Preamble

A Study of Trends in Tennis Matches
Yihan Ma, Wenyu Liu, Junjie Li
Jinan University and Birmingham University Joint Institute, No. 855, East Xingye Avenue, Panyu District, Guangzhou, China

Keywords: nonlinear autoregressive neural network, flow of play, model prediction, Wimble-

Abstract: This study aims to accurately anticipate shifts in tennis matches by analyzing the flow of play. To achieve this, we enhanced our model by scrutinizing factors that impact its forecasting capabilities. We defined an A-value to capture the flow of play and developed a decision tree model to predict it. Additionally, we constructed a Nonlinear Autoregressive Neural Network for forecasting. During model improvement, we calculated Pearson correlation coefficients to gauge factor impact. Results indicate the model performs its predictive function with relative success, with aces, double faults, and unforced errors identified as key influencing factors.

1. Background

In contemporary society, individuals increasingly pursue higher quality of life through sports, with tennis emerging as a popular choice.
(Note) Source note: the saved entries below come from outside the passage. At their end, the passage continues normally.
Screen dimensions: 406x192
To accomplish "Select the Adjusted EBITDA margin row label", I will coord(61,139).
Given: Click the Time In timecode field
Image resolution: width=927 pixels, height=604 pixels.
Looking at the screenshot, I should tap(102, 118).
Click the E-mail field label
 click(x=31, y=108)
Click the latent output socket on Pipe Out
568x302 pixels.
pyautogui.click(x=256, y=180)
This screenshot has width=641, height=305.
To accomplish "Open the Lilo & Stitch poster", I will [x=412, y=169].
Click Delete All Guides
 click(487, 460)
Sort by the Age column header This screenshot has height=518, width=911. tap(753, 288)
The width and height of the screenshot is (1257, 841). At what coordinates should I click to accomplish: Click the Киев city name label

This demanding sport requires both physical prowess and mental acuity, as players must react swiftly to maintain advantageous positions. Momentum represents a critical factor in predicting set outcomes, influenced by various elements including service advantage, scoreline, and relative match strength. Through data analysis, we can gain valuable insights into how momentum impacts match trends and directionality.
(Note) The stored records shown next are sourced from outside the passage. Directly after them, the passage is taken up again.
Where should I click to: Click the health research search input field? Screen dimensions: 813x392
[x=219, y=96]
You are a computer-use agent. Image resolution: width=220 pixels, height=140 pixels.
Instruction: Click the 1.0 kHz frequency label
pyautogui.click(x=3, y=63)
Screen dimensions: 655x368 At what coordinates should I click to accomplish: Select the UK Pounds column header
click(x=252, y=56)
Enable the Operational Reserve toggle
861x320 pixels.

2. Construction of the Model

Our analysis focuses on the 2023 Wimbledon-1301 match, using Player 1 as our exemplar case study.

2.1. Quantification of the Flow of Play

2.1.1. Construction of the Decision Tree Model

To quantify momentum, we created a parameter called A and constructed a decision tree model to predict its value. We examined various factors and categorized different scenarios, each exerting unique influence on A. We defined the relative A-value as the difference between Player 1 and Player 2's A-values, enabling us to track game flow through the sign and magnitude of this relative metric.
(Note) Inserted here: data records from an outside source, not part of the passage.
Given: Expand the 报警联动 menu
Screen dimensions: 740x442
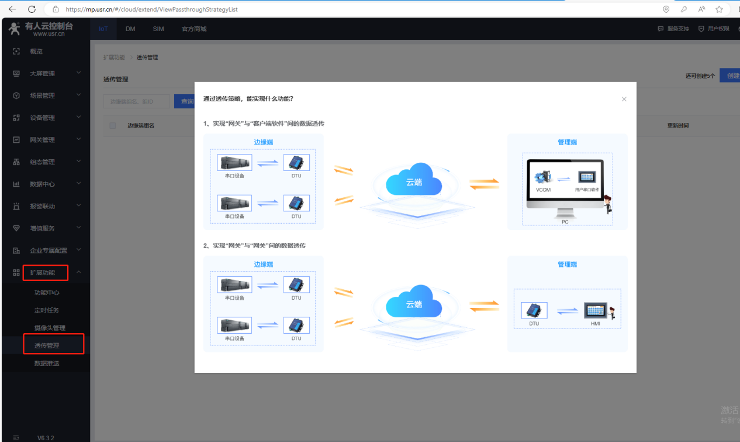Looking at the screenshot, I should (x=47, y=206).
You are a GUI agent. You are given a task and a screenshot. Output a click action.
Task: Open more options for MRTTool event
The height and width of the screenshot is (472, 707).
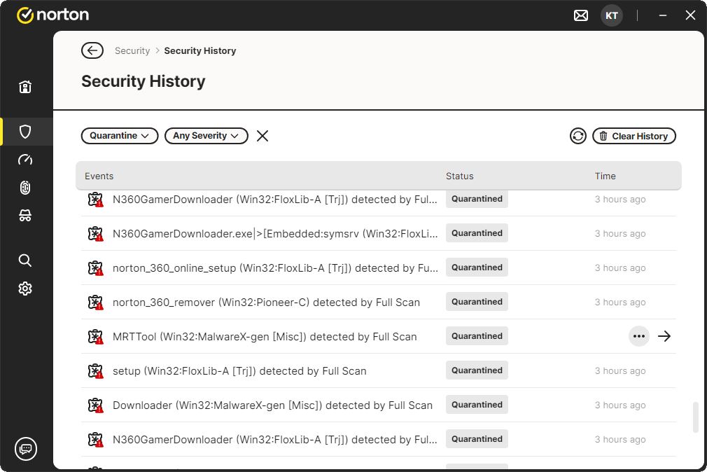[638, 336]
We utilized consecutive points scored and serving side as primary and secondary decision criteria, assigning A-value significance to overall player performance. Analyzing both players' A-values enables comprehensive performance assessment.

A-value calculation follows specific rules: it initializes at 0 and remains unchanged absent a scoring streak. During a streak, A increases by 1, 1.5, or 2 depending on whether two serves, one serve, or no serve occur. Figure 1 illustrates this algorithm through a flowchart.

We further explore the relative A-value's implications: positive and negative signs indicate Player 1 or Player 2 dominance, respectively, while the absolute value quantifies the performance differential. Graphs 1 and 2 visualize A-value fluctuations for both players and corresponding changes in the relative A-value.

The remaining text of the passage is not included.